As you’ve probably read in the last couple of weeks, the FBI is taking Apple to court to make them create code that breaks their own security enhancements to retrieve possible data from a terrorist’s phone. Apple’s CEO Tim Cook recently wrote an open letter in response to the case in which he said that the company thinks it’s a dangerous slope to go down and essentially denied the request of the government. Whether you agree with Apple or not, there are some things that your small business can learn from Apple’s predicament. While it is unlikely that most businesses will have a public showdown with the government, there are some principles that can be applied in a general sense to when your business, company, or brand is in crisis.

Stay True to Your Brand

Apple has a very specific point of view, and your company should, too. When facing obstacles, whether a lawsuit or a bad review on Yelp, know how you’re going to respond. Will it be with a public and professional letter or with a sarcastic note in the comment section? Know your voice, your public perception, and your catastrophe plan.
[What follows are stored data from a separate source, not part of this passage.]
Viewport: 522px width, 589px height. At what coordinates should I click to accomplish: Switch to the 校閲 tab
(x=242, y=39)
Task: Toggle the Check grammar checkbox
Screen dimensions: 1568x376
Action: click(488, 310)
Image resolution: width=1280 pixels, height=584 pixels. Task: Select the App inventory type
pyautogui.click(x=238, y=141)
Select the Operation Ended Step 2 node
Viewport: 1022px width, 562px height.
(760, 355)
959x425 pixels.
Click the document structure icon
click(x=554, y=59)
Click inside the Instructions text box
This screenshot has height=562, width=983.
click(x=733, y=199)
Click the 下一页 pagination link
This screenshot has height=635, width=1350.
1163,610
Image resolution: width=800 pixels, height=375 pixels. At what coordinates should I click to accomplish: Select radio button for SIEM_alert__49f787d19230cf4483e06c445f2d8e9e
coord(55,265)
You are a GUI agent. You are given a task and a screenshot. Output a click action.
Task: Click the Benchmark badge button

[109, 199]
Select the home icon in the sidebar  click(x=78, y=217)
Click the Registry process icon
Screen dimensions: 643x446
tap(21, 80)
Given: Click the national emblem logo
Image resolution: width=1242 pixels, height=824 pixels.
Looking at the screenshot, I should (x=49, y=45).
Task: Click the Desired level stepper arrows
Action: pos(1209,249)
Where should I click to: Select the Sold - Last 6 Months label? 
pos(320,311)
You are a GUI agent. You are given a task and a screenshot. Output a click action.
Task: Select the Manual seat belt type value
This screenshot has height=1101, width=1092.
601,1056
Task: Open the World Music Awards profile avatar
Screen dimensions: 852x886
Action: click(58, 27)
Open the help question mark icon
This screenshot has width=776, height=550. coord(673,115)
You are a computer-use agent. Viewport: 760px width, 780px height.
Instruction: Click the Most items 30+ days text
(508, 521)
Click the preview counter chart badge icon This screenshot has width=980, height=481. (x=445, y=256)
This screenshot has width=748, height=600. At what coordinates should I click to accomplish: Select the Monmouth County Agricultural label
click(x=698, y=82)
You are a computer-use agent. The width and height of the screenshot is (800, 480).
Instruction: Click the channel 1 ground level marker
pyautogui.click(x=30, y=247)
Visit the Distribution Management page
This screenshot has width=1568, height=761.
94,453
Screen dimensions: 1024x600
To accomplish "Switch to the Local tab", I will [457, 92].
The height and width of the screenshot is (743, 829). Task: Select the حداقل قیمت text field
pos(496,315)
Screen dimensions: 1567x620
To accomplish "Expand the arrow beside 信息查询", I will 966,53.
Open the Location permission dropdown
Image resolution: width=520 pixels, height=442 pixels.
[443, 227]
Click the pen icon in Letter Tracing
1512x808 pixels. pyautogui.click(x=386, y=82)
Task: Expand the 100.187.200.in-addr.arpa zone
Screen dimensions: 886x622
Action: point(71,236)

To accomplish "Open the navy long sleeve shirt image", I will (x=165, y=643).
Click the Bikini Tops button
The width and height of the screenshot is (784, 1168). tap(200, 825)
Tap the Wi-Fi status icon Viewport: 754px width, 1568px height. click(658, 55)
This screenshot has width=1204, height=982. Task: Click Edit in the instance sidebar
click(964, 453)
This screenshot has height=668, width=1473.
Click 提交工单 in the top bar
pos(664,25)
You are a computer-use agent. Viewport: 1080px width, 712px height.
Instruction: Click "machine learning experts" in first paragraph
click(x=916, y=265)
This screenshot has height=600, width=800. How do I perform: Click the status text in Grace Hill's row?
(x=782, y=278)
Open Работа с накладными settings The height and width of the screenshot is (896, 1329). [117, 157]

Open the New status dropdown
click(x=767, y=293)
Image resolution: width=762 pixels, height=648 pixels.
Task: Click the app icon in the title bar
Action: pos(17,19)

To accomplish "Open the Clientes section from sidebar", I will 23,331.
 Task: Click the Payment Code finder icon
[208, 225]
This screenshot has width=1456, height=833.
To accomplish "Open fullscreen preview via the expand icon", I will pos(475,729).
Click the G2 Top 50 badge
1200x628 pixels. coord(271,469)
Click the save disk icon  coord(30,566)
Stay True to Your Audience

If you have a clear understanding of who you are as a business, your customers, followers, and clients will know who you are, too. And more than likely they’ll have the same views and perspectives as you do. So when a crisis appears, whether building over time or out of the blue, understand how that will affect those who have committed to buying your product, using your service, or partnering with you in business.

Let Your Employees Know

If a major event happens that puts your business and brand at risk or in the spotlight in a major way, it’s important to let your employees know first. When telling employees, you should at least relate the most vital information and then decide what else to add on: what the company is doing to remedy the situation, how employees should respond to customer and media queries, and a timeline for when to expect the issue to be resolved. Your employees are most often going to be your first and best line of defense and will be able to speak directly with customers and clients.

Let Your Customers Know

Likewise, you should then notify your customer base and, if necessary, the general public. Obviously if your crisis is one bad Yelp review, you don’t need to send out a press release letting the world know you responded—a quick response to the appropriate user usually will suffice. But if you’re revamping based on comments from many consumers, it is important to let them know that their voice is heard and that you’re working to correct the issue. In any other time-sensitive situation, publish an easily-accessible letter on your site addressing what the issue is and what is being done to remedy or correct it. The more transparent you can be as a company, the more your followers will feel like they can trust what you’re saying.

Pick Your Battles

Know when to stand unwavering in the face of adversary and know when to come to the table with some compromises. While Apple doesn’t agree it should make the software to hack its own devices, Cook does outline some options for how Apple, other tech companies, and the government can work together to fight terrorism. In a similar way, look at the broader picture of the situation and see how your actions could result in different outcomes.